Halogen (F, Cl and Br) substituted triphenylamine (TPA)‐phenylacetonitrile donor‐acceptor aggregation enhanced emissive (AEE) compounds have been synthesized and investigated halogen atom and substitution position dependent solid‐state fluorescence. Interestingly, para position substituted compounds exhibited stronger fluorescence compared to meta position substituted compounds. Further, strong enhancement of fluorescence efficiency was observed with increase of atomic size from H to Br ( Φ f =11.81 to 33.05%). Solid state structural studies revealed formation of halogen‐H and halogen‐π interactions in the crystal lattice that rigidified the fluorophores and enhanced the fluorescence.
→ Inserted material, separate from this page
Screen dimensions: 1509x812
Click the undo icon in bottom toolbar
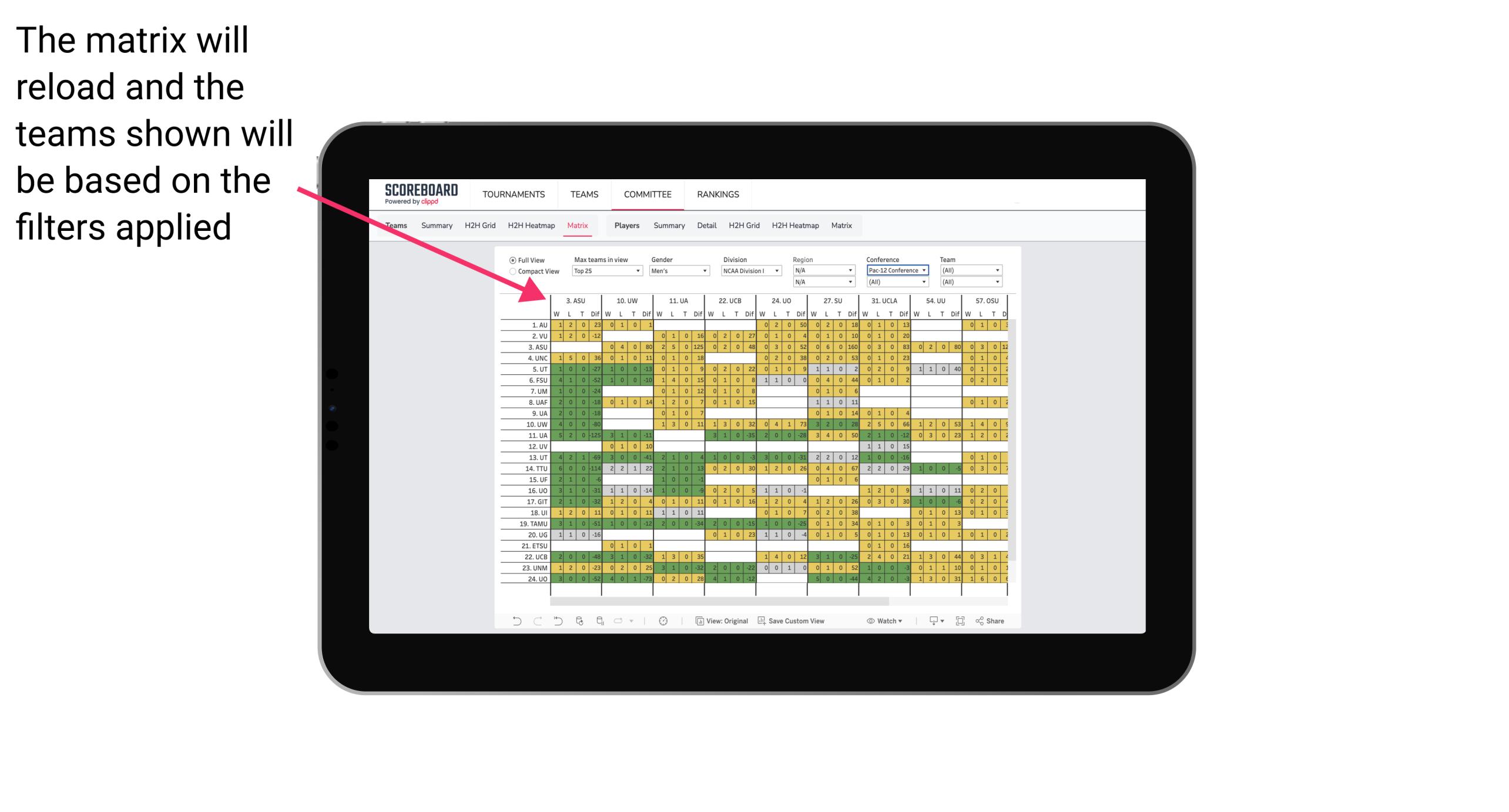click(513, 621)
Computational studies have been performed to get insight on the fluorescence efficiency modulation by halogen. Integration of propeller shaped TPA lead to external stimuli induced reversible/self‐reversible fluorescence switching. PXRD studies confirmed self‐recovering of crystalline state after crushing. Fluorescent PMMA polymer thin films of halogen derivatives showed off‐on fluorescence switching upon exposure of acid and base/heating. Thus, the present studies indicate that halogen could be employed for strongly enhancing fluorescence efficiency of organic compounds that might be of potential interest for optoelectronic device application.